15日、アンカラで、握手するカタールのタミム首長(左)とトルコのエルドアン大統領=トルコ大統領府提供(AFP時事)

 今度は、トランプ米大統領が10日、トルコに対する鉄鋼・アルミニウムの追加関税引き上げを発表。この事態を受け同日、トルコの通貨リラが急落、米ドルに対し一時22%下落し、過去最安値を付けた。

 トランプ氏が、ブランソン師の釈放にこだわるのは、同師が、米共和党の有力な支持基盤の一つであるキリスト教福音派に所属しているためだ。米メディアは、トランプ政権にとって、11月の中間選挙での勝利を目指す上で、釈放を実現させることは重要な意味を持つと報じている。

 一方、エルドアン氏は、ギュレン師との関係が疑われる5万人以上を逮捕するなど、粛清を進めており、「ギュレン運動と関係を持ち、投獄された人々を組織化した」とみているブランソン師を釈放するという譲歩は認めづらい状況にある。ブランソン師は、有罪なら35年の懲役刑となる可能性があるという。

 エルドアン氏はリラ急落を受け、国民向けテレビ演説を行い、「皆さんの財布の中にあるドルや外貨資産、金塊をリラに替えて」と叫び、「国家的戦いだ」と買い支えを呼び掛けた。

 同氏はさらに、「米国が単独行動主義の傾向を見直さない限り、トルコは新たな友人と同盟国を探し始めるだろう」と警告、同日、プーチン大統領と電話会談した。トルコでは4月、ロシア企業が、トルコで初となる原発建設に着手している。

 エルドアン氏は13日にも、首都アンカラで行った演説で、「われわれは共に北大西洋条約機構(NATO)の加盟国だが、米国は戦略的パートナーを背中から刺そうとしている」と非難した。

 しかし、エルドアン氏こそがNATOを裏切っているのではないかとの国際的批判もある。トルコは2017年9月、ロシアの最新鋭地対空ミサイルS400の導入を決定、NATO加盟国の反発を招いた。

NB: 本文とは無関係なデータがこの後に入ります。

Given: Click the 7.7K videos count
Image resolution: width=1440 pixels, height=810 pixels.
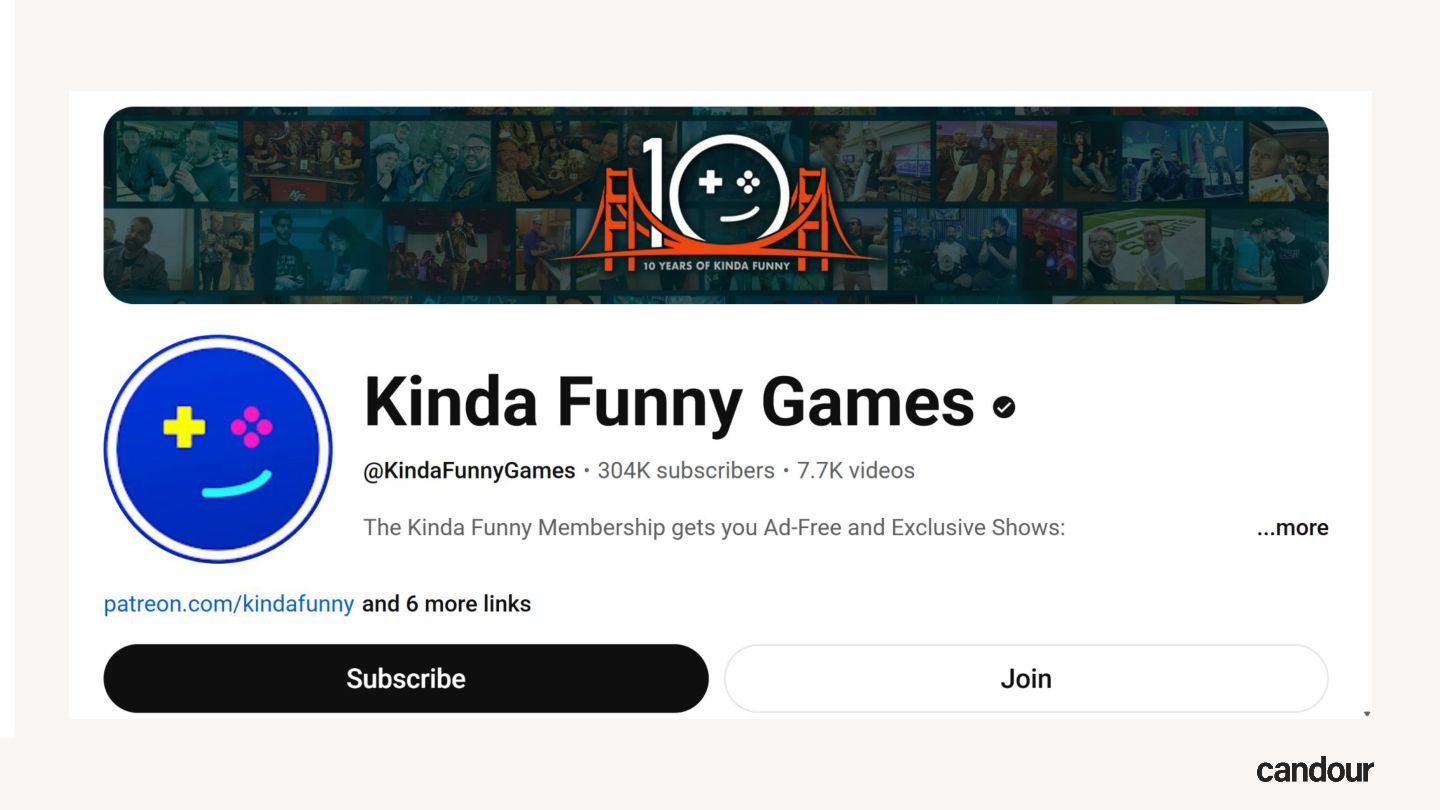Looking at the screenshot, I should click(x=856, y=471).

 エルドアン氏の一連の発言の中でもう一つ気になる傾向はイスラム的価値観の強調だ。

 同氏は11日、黒海沿岸の都市で米国を名指しで批判、「あちらにドルがあるなら、こちらはアラー(神)がいる」と述べた。

 黒海沿岸の別の都市では同日、「金利は搾取の道具」であり、可能な限り低く維持すべきだとの考えを示した。これは、イスラムの「利子を取ってはならない」との信仰に基づく指摘で、トルコ中央銀行の政策にも影響を及ぼしている。

 あるエコノミストによると、エルドアン氏は「利下げをすればインフレ状況も落ち着く」という奇妙な主張を展開、利上げを妨害しているという。

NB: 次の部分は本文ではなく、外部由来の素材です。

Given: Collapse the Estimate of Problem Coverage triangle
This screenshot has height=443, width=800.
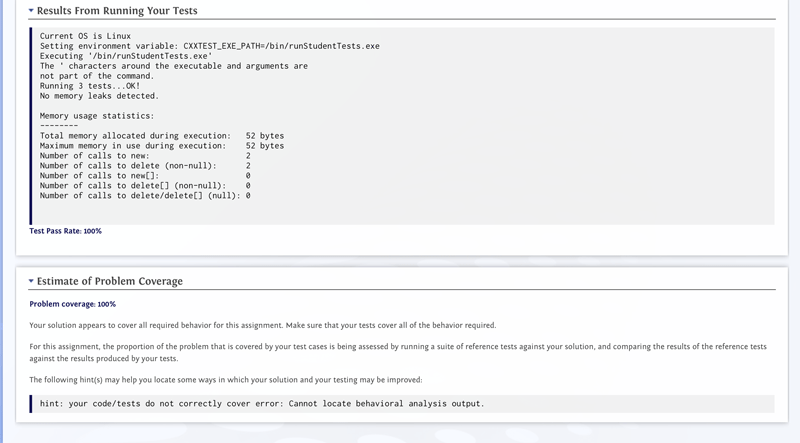Looking at the screenshot, I should tap(31, 281).
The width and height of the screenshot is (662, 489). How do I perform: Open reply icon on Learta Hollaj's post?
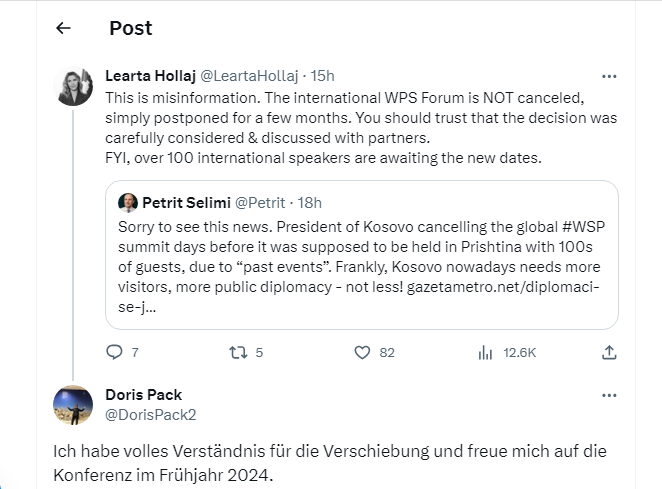point(114,352)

 エルドアン氏は14日、米企業の電化製品の不買運動を呼び掛け、15日には、乗用車やアルコール飲料などの米製品の輸入関税率を最大140%に引き上げた。

 エルドアン氏と同じく、イスラム組織「ムスリム同胞団」を支援して、アラブ主要国から断交されたカタールは15日、トルコを支援するため、「150億㌦」(約1兆6000億円)の直接投資を行うと発表、共闘姿勢を鮮明にした。

 トランプ氏は16日、NATOの同盟国であるトルコとの関係を見直すことを示唆、にらみ合いが続いている。